Charles (not real name) age 42; father of two, software programmer, was in the basement of his home working when his wife came downstairs to engage him in a conversation regarding her anger toward his mother for not sending their children birthday cards. Charles did not respond. His wife stormed upstairs furious again that her husband was non-verbal.
In his therapy session Charles described to me his internal dynamics regarding that scenario. “He was trying to talk but his thoughts were swirling around in his head and he could not get any out by the time his wife stormed upstairs.
”During his fourth session of treatment, via telephone, he asked a great question; “why did I wait so long to get help?” The answer, which I facilitated his answering was, “his marriage crisis caused him to seek help”. In other words, he never would have looked for help without the external environmental influence. Such is the nature of the Selective Mutism. Charles would have continued to struggle with substantial unhealthy emotionality and dysfunctional behavior if not coerced into treatment via the overt and sustained distress in his marriage, which was worsening over time!
It should also be mentioned that Charles was on medicine before starting treatment with me.

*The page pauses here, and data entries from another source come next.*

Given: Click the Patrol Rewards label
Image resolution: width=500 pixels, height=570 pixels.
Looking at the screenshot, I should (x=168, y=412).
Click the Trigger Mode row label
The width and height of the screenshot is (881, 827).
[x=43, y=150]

It was the right “family” of pharmaceuticals; however not the most productive specific medicine or dosage. This is a common scenario.

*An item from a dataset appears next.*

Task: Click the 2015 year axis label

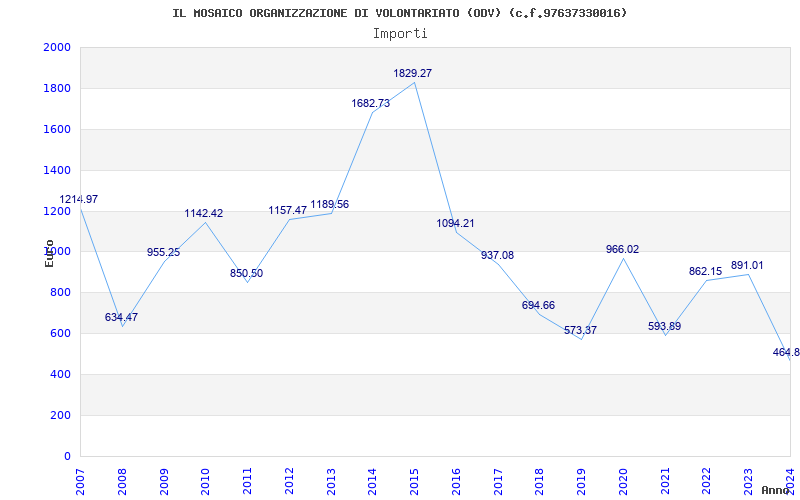Action: point(414,482)
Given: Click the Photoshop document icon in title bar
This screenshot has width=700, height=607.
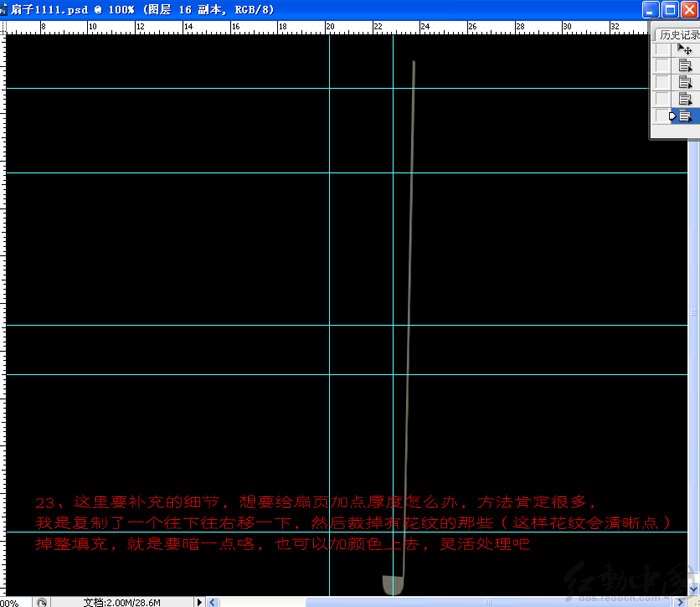Looking at the screenshot, I should pyautogui.click(x=4, y=8).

Connie (not real name) age 45, human resources consultant, never said a word for one and a half years at her weekly staff meeting consisting of about a dozen individuals.
What may be seen as public-group speaking anxiety (which is present) is more specifically characterized by the persons’ thinking that “they have nothing to say” or have difficulty “formulating thoughts”. This dynamic is the essence of selective mutism. It is very common. Listen to Mike, a selectively mute adult who resolved the problem. There are numerous interviews with real people and families who have resolved social anxiety at our library.
I offer you the following thoughts to consider; the result of my clinical work since 1978:
While many SM individuals are intellectually intelligent, their social and emotional intelligence is inhibited. This “inhibition” occurs in many different degrees. Please be very clear: there is a huge difference between intellectual and social-emotional intelligence. SM also has a tremendously negative effect on self-esteem.
Most SM individuals never receive treatment due to their challenge with “initiative”; therefore, the earlier that caregivers can facilitate healing, the more of an opportunity there is to prevent the anxiety from becoming more integrated into the personality. Please see avoidance-dependence syndrome. SM positions an individual for defensive and passive behaviors rather than a proactive approach toward life.
Parents of SM children should understand that they have a lot of power to facilitate resolution of the problem when they learn the parenting methodology for anxiety management as early as is possible. Furthermore, it is imperative that parents do not interpret this statement as meaning you are not good parents.
The longer that “enabling”, or “accommodating” the mutism is present without a “corrective parenting” methodology,the more potential there is for the SM individual to become narcissistic (negatively self-absorbed) and possibly delusional in the form of learning that the world will adapt to him/her versus the other way around!
Most SM adults, with whom I have worked, have an underlying dysthymia, which is an ongoing state of not being happy enough. Think of it, “How can a person be really happy when there is a consistent, ingrained worry regarding fear of talking?